Personal information
- Full name: Adam Contessa
- Date of birth: 29 December 1976 (age 48)
- Original team(s): North Melbourne Reserves
- Height: 176 cm (5 ft 9 in)
- Weight: 81 kg (179 lb)

Playing career^{1}
- Years: Club / Games (Goals)
- 1997–2001: Western Bulldogs / 45 (8)
- ^{1} Playing statistics correct to the end of 2001.

= Adam Contessa =

Australian rules footballer and coach

Adam Contessa (born 29 December 1976) is a former Australian rules footballer who played with the Western Bulldogs in the Australian Football League (AFL).
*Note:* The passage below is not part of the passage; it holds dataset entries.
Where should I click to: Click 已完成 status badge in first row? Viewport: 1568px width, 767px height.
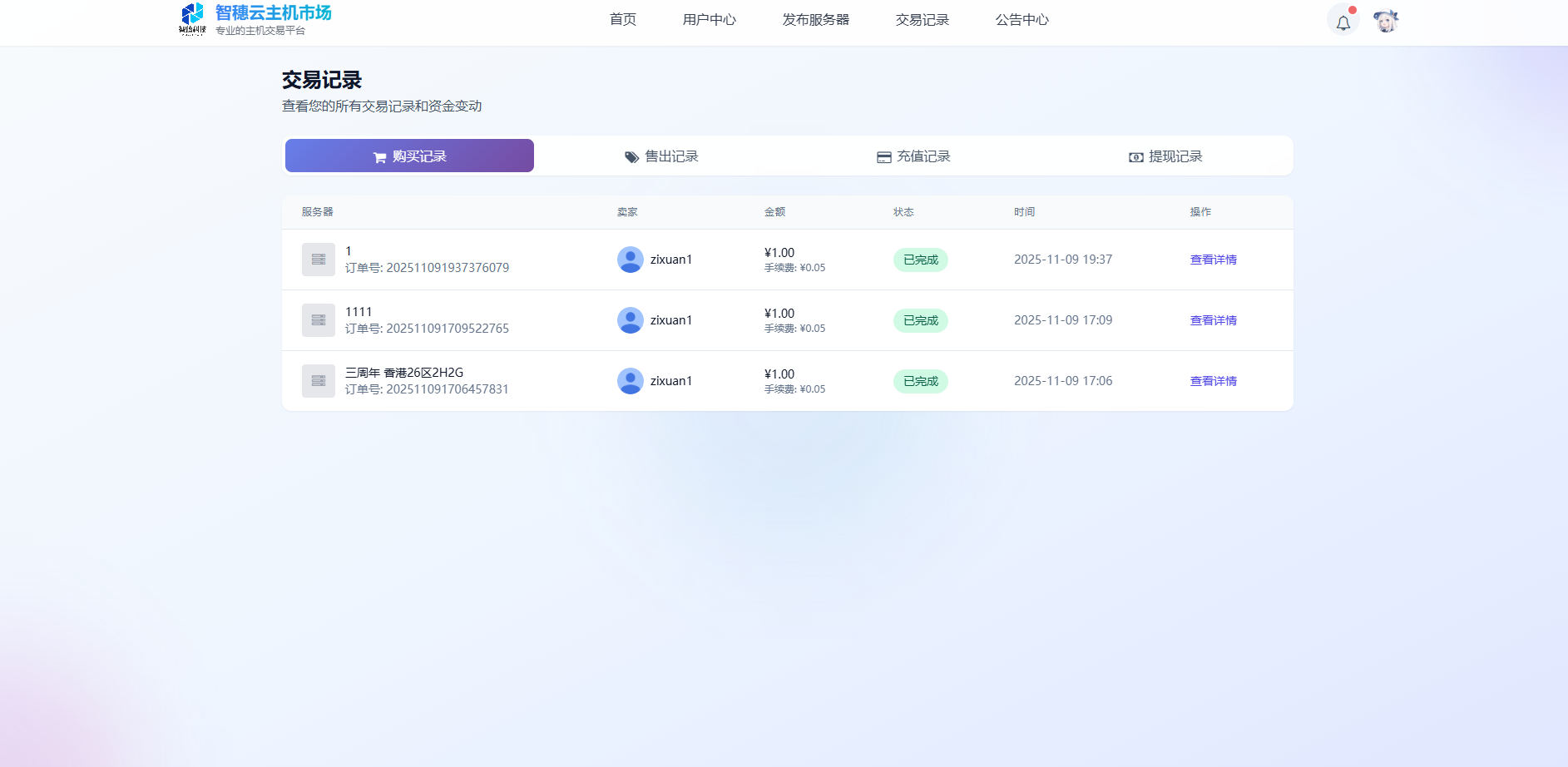click(x=920, y=260)
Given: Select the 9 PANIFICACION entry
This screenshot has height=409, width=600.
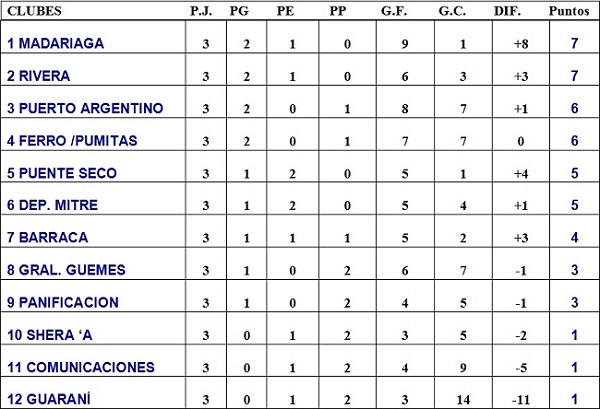Looking at the screenshot, I should tap(62, 302).
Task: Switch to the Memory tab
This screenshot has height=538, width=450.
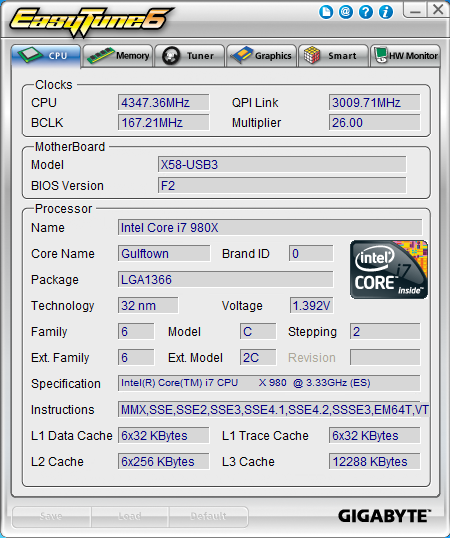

Contessa, who played reserves level football at North Melbourne, made his debut for the Western Bulldogs in 1997.

After making just five appearances in two years, Contessa was delisted by the club at the end of the 1998 AFL season, only to be given a second chance when they re-drafted him.

He was used in a variety of roles by coach Terry Wallace, including as a tagger, and was a semi regular member of the team in 1999. After missing the first two games of the 2000 season with a virus, Contessa played the remaining 21 games, including an elimination final.

After finishing his playing career, Contessa became a coach, leading Airport West from 2012 to 2013, Pascoe Vale from 2014 to 2017 and Sunshine from 2018 to 2020.